Please gather every line in the records below that contains the string "field" and copy each one out.

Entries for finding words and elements
# # # #

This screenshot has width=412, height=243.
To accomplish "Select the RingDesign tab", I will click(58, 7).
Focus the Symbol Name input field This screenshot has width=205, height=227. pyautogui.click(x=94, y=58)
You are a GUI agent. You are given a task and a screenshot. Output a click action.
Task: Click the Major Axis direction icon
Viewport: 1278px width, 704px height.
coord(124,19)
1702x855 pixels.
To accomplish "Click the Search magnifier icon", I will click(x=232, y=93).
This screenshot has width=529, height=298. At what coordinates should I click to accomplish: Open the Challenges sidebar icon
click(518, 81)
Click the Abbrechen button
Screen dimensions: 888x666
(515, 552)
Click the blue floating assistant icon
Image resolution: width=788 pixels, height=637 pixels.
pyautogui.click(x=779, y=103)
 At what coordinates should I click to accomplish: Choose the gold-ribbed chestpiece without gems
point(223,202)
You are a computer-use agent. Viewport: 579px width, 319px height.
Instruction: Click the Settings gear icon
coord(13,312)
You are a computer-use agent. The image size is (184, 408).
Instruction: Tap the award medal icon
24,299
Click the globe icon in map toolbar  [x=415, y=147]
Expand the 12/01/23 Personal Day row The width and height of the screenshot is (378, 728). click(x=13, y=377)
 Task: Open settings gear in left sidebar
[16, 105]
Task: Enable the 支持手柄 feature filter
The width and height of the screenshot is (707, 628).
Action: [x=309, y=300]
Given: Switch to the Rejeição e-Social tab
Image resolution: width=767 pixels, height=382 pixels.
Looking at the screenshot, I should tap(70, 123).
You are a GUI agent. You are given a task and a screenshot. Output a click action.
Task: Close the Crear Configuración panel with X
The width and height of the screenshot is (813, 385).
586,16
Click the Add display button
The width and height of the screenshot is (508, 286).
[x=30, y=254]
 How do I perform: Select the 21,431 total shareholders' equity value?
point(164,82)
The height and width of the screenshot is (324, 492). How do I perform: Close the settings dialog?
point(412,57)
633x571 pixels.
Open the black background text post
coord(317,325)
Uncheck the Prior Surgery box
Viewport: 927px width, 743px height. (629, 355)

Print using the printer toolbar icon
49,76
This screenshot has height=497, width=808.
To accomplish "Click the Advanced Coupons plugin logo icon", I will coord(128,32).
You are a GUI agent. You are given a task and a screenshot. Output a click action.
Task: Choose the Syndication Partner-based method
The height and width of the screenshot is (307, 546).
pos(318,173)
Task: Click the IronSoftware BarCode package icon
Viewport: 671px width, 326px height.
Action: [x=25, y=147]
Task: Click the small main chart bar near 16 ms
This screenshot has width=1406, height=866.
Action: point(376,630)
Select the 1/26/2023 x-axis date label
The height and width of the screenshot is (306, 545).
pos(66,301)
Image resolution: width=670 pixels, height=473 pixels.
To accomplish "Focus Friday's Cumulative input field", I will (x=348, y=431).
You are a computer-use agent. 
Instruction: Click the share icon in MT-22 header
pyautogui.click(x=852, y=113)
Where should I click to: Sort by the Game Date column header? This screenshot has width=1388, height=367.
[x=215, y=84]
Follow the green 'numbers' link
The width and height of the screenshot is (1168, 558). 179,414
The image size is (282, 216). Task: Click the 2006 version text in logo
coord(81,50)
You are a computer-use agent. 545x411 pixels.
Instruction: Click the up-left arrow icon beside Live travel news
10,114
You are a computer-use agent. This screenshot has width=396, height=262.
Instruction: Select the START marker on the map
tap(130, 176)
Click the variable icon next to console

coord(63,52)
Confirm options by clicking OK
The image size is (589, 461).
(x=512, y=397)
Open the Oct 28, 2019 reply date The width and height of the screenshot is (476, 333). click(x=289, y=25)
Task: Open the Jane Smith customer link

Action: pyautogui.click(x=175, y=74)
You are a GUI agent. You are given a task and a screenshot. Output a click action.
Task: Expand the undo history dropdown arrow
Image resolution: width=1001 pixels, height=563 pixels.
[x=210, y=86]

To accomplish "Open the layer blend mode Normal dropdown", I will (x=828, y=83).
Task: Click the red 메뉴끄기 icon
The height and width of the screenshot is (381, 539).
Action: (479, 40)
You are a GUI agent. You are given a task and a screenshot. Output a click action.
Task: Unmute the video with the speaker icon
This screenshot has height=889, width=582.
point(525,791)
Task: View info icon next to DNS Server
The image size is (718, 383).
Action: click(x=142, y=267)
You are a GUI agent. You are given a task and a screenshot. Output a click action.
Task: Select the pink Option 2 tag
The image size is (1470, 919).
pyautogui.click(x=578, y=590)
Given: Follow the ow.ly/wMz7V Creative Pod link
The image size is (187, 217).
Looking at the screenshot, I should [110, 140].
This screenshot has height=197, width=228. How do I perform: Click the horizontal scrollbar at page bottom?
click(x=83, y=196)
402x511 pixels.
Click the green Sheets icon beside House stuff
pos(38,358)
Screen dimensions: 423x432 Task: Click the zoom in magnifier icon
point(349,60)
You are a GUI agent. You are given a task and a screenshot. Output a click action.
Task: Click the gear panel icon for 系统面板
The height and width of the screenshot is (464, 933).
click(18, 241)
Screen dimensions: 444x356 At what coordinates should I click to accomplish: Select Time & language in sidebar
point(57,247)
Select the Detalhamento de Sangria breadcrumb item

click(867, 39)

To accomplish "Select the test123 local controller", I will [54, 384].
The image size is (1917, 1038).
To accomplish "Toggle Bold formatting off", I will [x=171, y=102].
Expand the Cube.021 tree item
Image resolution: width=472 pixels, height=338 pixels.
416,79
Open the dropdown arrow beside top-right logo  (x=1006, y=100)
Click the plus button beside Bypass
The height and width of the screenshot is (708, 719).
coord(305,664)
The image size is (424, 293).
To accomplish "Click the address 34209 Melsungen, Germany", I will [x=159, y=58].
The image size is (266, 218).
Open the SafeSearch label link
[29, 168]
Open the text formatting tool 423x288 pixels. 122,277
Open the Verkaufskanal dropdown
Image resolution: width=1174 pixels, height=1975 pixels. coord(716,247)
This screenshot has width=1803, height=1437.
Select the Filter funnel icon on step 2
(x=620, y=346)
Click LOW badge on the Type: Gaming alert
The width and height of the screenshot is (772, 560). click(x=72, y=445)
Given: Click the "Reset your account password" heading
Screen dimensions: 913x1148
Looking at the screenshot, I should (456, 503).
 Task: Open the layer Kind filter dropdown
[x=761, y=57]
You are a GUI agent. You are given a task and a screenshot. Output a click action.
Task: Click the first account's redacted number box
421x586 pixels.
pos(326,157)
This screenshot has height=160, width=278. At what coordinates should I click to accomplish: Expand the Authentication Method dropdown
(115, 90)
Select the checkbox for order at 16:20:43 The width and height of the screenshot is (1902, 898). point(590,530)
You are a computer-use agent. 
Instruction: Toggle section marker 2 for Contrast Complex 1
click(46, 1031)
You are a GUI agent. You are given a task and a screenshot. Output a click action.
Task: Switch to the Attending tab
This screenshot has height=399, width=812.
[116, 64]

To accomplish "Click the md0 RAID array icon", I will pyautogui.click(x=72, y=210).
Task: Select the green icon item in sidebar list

# # # #

Full response
Focus the Symbol Name input field This screenshot has width=205, height=227. pyautogui.click(x=94, y=58)
To accomplish "Focus Friday's Cumulative input field", I will (x=348, y=431).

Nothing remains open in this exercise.